I sat down with the assemblyman Wednesday, just moments before he left for Albany for a press conference addressing severe understaffing at hospitals and nursing homes.

Last week I told you about a family’s claims that their mother wasn’t given critical medications because there was no one on staff authorized to administer them. And now a staff member has reached out to me to confirm their story.

It was Sunday, Nov. 20. The family of Carol Lennox called an ambulance to rush their mother to the hospital. She had been living at Waterview Heights, formerly known as The Shore Winds when her daughter says she visited and found her mother struggling to breathe.

“I go, ‘Did she have her meds?’” recalled Patty Grimshaw, Carol’s daughter. “He goes, ‘I can’t give her meds. I’m only a CNA.’ And I go, ‘So you mean to tell me that she has not had any meds this morning?’ He goes, ‘No I’ve been here since 6:30 this morning and nobody’s gotten their meds.’ ‘I go, ‘Nobody? Nobody!'”

Only licensed nurses can administer medication at nursing homes. I spoke to a Waterview Heights employee who confirms there was not a licensed nurse on duty on the floor that day. Assemblyman Harry Bronson says if true, that’s a clear violation of state law.

“Unacceptable,” said Bronson. “Unacceptable. And you need to be punished to the fullest extent for this to happen. There is absolutely no reasonable position that could be taken not to have a nurse at that facility.”

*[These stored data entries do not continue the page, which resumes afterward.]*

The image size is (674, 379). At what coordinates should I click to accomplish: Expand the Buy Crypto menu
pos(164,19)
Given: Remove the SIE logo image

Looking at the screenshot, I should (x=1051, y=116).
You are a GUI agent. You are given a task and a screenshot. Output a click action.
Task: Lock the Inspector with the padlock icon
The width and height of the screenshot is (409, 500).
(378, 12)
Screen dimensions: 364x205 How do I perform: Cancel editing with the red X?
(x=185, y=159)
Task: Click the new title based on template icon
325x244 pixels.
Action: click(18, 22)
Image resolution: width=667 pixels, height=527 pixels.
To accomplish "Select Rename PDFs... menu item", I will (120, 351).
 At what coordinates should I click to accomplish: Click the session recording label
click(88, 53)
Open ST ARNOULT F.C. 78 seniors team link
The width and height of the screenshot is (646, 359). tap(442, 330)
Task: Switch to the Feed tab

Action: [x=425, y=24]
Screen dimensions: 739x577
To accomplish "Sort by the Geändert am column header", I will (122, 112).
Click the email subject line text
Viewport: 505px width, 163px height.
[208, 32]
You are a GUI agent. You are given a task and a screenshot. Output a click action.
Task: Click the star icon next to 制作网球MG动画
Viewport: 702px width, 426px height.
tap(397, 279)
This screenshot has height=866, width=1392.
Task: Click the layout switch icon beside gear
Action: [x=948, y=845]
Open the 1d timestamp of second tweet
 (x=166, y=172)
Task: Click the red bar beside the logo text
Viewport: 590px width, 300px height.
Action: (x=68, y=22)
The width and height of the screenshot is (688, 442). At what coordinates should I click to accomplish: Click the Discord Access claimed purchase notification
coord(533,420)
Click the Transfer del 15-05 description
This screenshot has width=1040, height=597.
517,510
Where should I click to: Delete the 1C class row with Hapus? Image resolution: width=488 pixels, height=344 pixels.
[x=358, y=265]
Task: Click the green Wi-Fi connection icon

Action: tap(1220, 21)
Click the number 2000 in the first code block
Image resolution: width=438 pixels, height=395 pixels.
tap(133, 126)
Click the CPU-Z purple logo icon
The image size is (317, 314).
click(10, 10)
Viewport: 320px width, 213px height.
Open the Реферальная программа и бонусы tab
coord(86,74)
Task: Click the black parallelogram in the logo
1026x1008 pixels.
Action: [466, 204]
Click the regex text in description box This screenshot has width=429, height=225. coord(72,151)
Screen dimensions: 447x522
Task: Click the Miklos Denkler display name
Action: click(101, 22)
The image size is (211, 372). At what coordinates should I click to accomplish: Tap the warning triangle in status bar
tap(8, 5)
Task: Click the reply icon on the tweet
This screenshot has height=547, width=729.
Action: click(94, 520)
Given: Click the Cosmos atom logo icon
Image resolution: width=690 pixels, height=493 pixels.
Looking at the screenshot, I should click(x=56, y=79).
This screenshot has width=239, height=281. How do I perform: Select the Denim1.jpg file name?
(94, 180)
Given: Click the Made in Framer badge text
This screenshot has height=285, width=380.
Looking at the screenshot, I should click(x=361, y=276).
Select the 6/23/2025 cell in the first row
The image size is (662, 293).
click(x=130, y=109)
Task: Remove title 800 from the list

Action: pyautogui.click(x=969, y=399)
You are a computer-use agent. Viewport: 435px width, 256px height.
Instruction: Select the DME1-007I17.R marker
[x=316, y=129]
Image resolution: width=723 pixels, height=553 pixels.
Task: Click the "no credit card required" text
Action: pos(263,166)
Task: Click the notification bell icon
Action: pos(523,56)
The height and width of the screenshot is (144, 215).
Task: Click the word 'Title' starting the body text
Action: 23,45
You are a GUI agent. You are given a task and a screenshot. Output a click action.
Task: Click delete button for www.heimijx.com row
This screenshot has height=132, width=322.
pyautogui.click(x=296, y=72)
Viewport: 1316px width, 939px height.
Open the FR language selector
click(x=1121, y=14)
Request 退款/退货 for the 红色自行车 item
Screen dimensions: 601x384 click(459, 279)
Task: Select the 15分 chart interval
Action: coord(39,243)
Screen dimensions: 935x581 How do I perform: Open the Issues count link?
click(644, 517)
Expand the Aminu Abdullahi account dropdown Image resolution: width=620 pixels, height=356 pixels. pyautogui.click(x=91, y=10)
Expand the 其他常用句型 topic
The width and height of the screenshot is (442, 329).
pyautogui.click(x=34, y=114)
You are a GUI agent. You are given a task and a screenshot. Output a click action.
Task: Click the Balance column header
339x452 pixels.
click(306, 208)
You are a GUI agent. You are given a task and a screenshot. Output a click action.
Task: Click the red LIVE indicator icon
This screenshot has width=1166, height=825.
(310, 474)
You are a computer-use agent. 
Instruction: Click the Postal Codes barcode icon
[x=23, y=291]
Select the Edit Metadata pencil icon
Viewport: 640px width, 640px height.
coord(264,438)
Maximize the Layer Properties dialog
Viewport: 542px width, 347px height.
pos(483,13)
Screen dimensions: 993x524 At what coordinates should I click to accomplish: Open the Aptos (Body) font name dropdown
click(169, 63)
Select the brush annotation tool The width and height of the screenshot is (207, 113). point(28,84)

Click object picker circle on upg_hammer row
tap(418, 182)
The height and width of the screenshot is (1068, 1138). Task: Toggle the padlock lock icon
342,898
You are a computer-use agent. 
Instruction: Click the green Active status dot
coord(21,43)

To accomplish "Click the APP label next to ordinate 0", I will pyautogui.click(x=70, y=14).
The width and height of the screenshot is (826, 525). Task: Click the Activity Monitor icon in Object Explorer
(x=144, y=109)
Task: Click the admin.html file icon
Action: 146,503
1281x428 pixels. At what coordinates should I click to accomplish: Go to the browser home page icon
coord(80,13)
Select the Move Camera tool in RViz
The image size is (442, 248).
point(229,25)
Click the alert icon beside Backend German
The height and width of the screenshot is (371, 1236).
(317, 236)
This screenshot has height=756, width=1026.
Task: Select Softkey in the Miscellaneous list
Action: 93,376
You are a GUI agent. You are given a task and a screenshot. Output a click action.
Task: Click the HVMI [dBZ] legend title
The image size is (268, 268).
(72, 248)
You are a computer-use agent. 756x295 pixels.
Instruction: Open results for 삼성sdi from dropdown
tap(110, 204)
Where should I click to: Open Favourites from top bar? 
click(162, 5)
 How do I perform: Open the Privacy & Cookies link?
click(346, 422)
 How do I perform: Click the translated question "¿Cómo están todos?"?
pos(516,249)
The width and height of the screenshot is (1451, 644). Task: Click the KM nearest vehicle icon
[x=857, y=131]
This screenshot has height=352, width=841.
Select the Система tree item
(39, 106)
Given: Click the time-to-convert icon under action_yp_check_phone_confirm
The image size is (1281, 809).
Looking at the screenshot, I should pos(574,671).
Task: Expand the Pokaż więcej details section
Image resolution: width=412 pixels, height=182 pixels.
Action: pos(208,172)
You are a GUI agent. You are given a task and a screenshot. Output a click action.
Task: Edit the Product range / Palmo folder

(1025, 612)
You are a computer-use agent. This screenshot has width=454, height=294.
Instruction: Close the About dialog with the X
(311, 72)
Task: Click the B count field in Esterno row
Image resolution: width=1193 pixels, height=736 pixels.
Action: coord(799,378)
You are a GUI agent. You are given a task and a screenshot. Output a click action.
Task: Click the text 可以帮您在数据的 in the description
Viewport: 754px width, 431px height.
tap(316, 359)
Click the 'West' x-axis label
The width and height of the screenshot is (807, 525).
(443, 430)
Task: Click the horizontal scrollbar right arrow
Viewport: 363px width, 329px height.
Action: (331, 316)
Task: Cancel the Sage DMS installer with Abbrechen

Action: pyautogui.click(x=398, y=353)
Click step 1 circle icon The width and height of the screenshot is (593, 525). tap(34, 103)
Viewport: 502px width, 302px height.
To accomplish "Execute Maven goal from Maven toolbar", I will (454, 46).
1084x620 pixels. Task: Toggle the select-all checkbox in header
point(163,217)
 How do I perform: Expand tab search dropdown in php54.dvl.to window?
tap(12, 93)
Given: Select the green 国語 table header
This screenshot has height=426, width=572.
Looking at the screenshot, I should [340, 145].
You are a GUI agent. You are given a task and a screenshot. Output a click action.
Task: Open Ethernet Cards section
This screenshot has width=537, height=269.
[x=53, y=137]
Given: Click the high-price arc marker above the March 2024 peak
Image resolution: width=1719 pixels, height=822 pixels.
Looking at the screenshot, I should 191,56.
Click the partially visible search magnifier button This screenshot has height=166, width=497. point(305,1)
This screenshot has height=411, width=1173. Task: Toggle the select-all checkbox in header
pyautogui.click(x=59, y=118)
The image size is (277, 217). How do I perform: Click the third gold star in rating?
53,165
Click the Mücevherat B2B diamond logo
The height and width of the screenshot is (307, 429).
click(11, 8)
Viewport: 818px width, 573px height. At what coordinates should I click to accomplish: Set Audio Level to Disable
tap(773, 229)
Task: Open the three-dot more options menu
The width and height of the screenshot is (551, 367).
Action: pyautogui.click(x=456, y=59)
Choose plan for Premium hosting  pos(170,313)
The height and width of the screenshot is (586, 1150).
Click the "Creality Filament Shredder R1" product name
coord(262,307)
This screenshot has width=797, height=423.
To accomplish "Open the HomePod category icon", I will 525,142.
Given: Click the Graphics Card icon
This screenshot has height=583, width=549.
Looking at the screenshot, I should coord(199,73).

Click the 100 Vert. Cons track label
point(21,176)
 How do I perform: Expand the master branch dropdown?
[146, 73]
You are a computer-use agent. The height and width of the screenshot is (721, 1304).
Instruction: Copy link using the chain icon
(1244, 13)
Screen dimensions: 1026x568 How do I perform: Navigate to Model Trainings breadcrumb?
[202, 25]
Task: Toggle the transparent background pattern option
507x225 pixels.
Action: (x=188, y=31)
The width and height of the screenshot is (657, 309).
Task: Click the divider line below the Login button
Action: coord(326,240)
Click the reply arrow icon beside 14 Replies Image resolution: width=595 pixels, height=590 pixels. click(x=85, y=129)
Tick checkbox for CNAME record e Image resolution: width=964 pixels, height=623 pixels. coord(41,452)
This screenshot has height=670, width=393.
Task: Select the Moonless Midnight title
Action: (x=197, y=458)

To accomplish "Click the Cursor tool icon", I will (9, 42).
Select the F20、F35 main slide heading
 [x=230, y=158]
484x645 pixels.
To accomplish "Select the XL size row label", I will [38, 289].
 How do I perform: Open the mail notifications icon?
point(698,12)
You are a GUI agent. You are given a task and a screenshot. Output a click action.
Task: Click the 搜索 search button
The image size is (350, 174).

I reached out to Bruce Gendron, a vice president of The Grand Healthcare System, the company that now owns the nursing home. He claimed the employee with whom I spoke had been fired and is lying. He wrote, “I believe you are dealing with a disgruntled former employee and should consider your source carefully. He did not work alone, [sic] we were appropriately staffed for that day.”

But Lennox’s family insists there was not a nurse on staff that day. Carol Ann Lennox died six days later. And Assemblyman Bronson now points to those responsible for regulating nursing homes.

“Let’s hold the Department of Health accountable,” said Bronson. “If things are being reported, let’s make sure that they’re being investigated and corrective actions are being taken and penalties are being levied if indeed they’re in violation of the rules and the laws.”

So I reached out to the Department of Health. Department spokesman Jeffrey Hammond wrote, “At the New York State Department of Health, safeguarding the health and wellbeing of the residents who call The Shore Winds home is of the highest concern. That is why we launched an investigation after the Department recently received a complaint concerning The Shore Winds. As this is an ongoing investigation, we cannot comment further at this time.”

But he stressed that if you have a complaint about any nursing home you should call the complaint line: 1-888-201-4563.

Each complaint to the Centralized Complaint line is kept confidential, and at the conclusion of every investigation, the outcome is shared with the complainant.

About Nursing Home Inspections:

Nursing home surveys are conducted in accordance with federal regulations. All complaints are reviewed to determine if the issue is a possible regulatory violation, if it falls under the Department’s jurisdiction and if it requires referral to another NYS agency. Once the review is completed, complaints are then triaged based on federal Center for Medicare and Medicaid Services (CMS) guidelines. The Department performs multiple types of surveillance activities on an ongoing basis. This can include unannounced onsite surveys as well as offsite record reviews.

Nursing homes are required to submit a written plan of correction (POC) to the Department when deficiencies are cited. The POC must indicate what the facility will do to correct the specific violations cited. The responsibility for identifying how the facility will correct the deficient practice and for submitting an acceptable plan of correction is that of the provider. The Department accepts or rejects a POC based on a comprehensive review.

DOH will determine through the post-survey process whether the facility has implemented the approved plan of corrections.

If determined not to be in compliance, then the facility will be issued a new statement of deficiencies and required to submit a new plan of correction.

As for the Grand Healthcare System, the company that owns Waterview Heights, Vice President Bruce Gendron further wrote, “Our staffing and pay schedules show staff on all units for that day [sic]. And also show that the employee you mention did not work alone. Again, this employee was terminated. I don’t expect him to be an unbiased witness.”

News10NBC will continue to follow the Health Department’s investigation.